*Work instructions:*
Somewhere below are a line with "Talla Parte Superior (918, 418)" and a later line with "[tab] (43, 1934)". Output exactly those lines and all lines between them.

----- Material for this task

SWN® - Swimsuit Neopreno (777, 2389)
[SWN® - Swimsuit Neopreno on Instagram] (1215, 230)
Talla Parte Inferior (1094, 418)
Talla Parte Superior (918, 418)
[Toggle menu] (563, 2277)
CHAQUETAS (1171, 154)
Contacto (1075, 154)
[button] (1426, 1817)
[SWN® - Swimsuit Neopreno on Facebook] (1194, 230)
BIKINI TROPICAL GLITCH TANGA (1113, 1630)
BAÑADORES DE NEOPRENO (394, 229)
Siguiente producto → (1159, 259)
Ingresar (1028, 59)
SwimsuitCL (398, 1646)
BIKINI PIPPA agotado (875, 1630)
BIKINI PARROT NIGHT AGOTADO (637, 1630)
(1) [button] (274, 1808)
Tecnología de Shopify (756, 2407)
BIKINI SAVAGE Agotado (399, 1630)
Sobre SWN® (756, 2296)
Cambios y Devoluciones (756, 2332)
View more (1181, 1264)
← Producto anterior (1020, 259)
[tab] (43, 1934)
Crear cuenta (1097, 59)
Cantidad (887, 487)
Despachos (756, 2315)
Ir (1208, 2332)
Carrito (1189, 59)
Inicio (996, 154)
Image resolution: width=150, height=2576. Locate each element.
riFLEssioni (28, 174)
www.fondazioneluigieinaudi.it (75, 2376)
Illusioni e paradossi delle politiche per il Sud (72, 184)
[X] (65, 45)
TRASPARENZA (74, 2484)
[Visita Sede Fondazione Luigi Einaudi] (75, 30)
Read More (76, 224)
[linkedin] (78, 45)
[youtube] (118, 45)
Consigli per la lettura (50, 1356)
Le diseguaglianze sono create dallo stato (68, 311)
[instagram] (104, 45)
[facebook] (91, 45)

----------

*Answer to this problem:*
Talla Parte Superior (918, 418)
[Toggle menu] (563, 2277)
CHAQUETAS (1171, 154)
Contacto (1075, 154)
[button] (1426, 1817)
[SWN® - Swimsuit Neopreno on Facebook] (1194, 230)
BIKINI TROPICAL GLITCH TANGA (1113, 1630)
BAÑADORES DE NEOPRENO (394, 229)
Siguiente producto → (1159, 259)
Ingresar (1028, 59)
SwimsuitCL (398, 1646)
BIKINI PIPPA agotado (875, 1630)
BIKINI PARROT NIGHT AGOTADO (637, 1630)
(1) [button] (274, 1808)
Tecnología de Shopify (756, 2407)
BIKINI SAVAGE Agotado (399, 1630)
Sobre SWN® (756, 2296)
Cambios y Devoluciones (756, 2332)
View more (1181, 1264)
← Producto anterior (1020, 259)
[tab] (43, 1934)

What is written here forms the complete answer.